Document excerpt:
-------------------------

PITR COPY Failure (was Point in Time Recovery)

From: Mark Kirkwood <markir(at)coretech(dot)co(dot)nz>
To: Simon Riggs <simon(at)2ndquadrant(dot)com>
Cc: pgsql-hackers(at)postgresql(dot)org
Subject: PITR COPY Failure (was Point in Time Recovery)
Date: 2004-07-18 05:50:11
Message-ID: 40FA0F93.8010607@coretech.co.nz
Views: Raw Message | Whole Thread | Download mbox | Resend email
Thread:
Lists: pgsql-admin pgsql-hackers pgsql-patches

I decided to produce a nice simple example, so that anyone could
hopefully replicate what I am seeing.

The scenario is the same as before (the 11 steps), but the CREATE TABLE
and COPY step has been reduced to:

CREATE TABLE test0 (filler VARCHAR(120));
COPY test0 FROM '/data0/dump/test0.dat' USING DELIMITERS ',';

Now the file 'test0.dat' consists of (128293) identical lines, each of
109 'a' charactors (plus end of line)

A script to run the whole business can be found here :

http://homepages.paradise.net.nz/markir/download/pitr-bug.tar.gz

(It will need a bit of editing for things like location of Pg, PGDATA,
and you will need to make your own data file)

The main points of interest are:
- anything <=128392 rows in test0.dat results in 1 archived log, and the
recovery succeeds
- anything >=128393 rows in test0.dat results in 2 or more archived
logs, and recovery fails on the second log (and gives the zero length
redo at 0/1FFFFE0 message).

-------------------------

Data segment:
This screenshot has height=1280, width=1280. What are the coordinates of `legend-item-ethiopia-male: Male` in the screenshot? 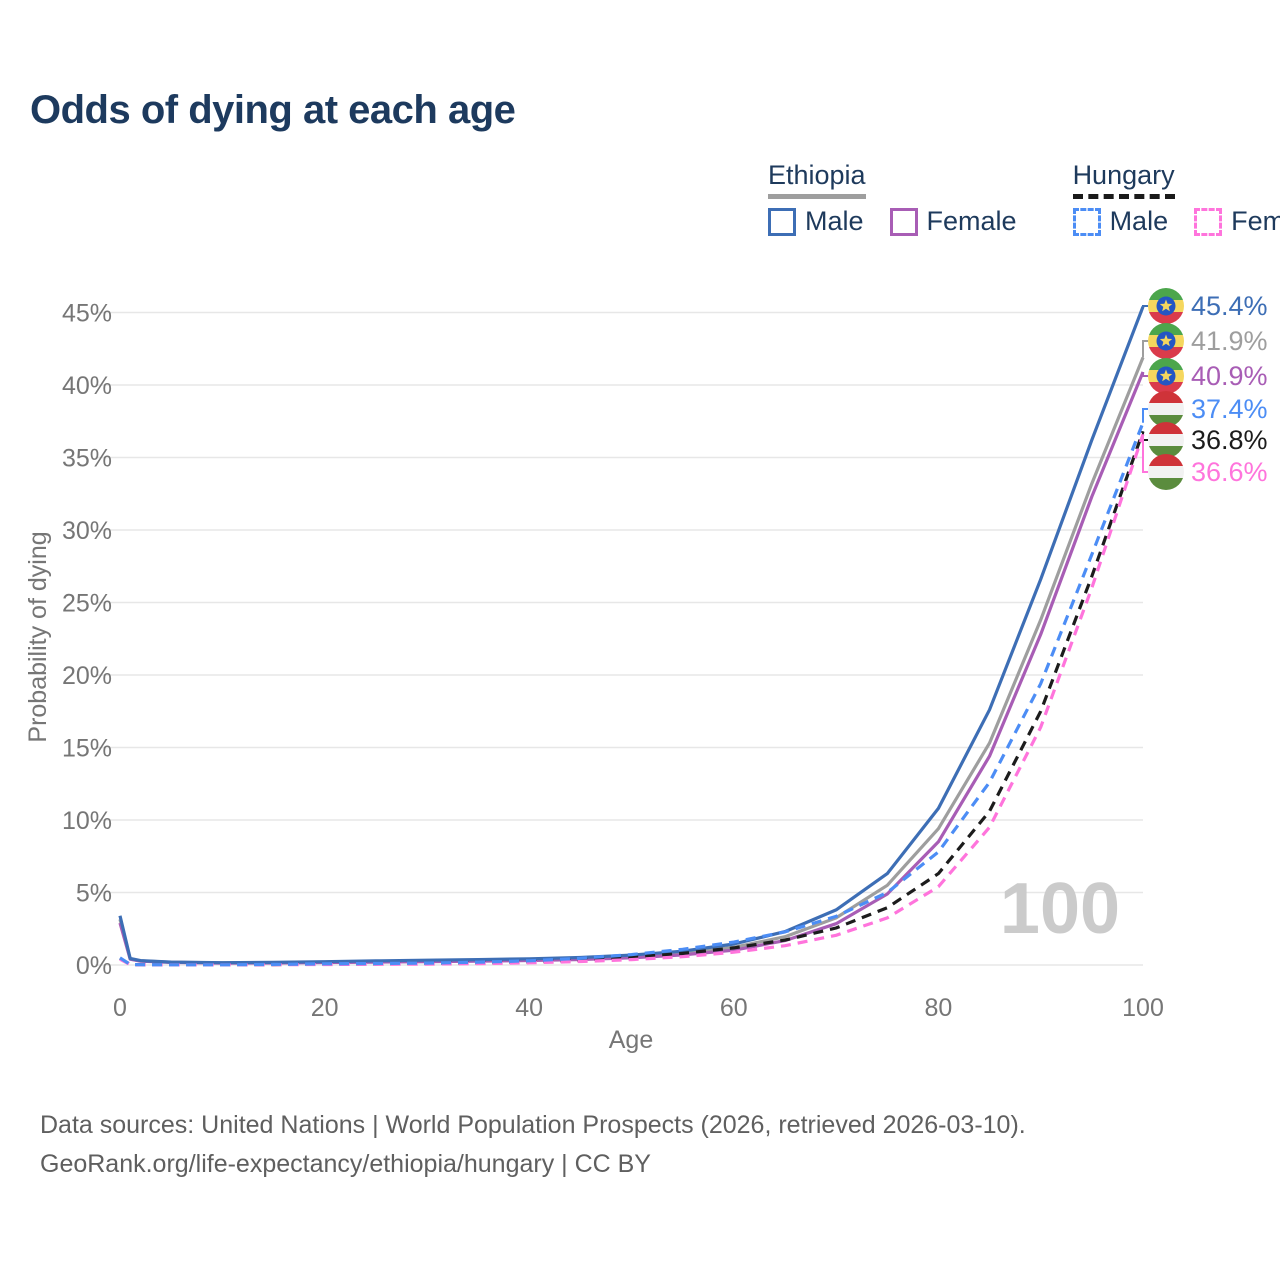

-------------------------

Problem requirements: Please check the PITR COPY failure post above: what does each line of the file test0.dat consist of?

Output for this task: 109 'a' characters, plus the end of line.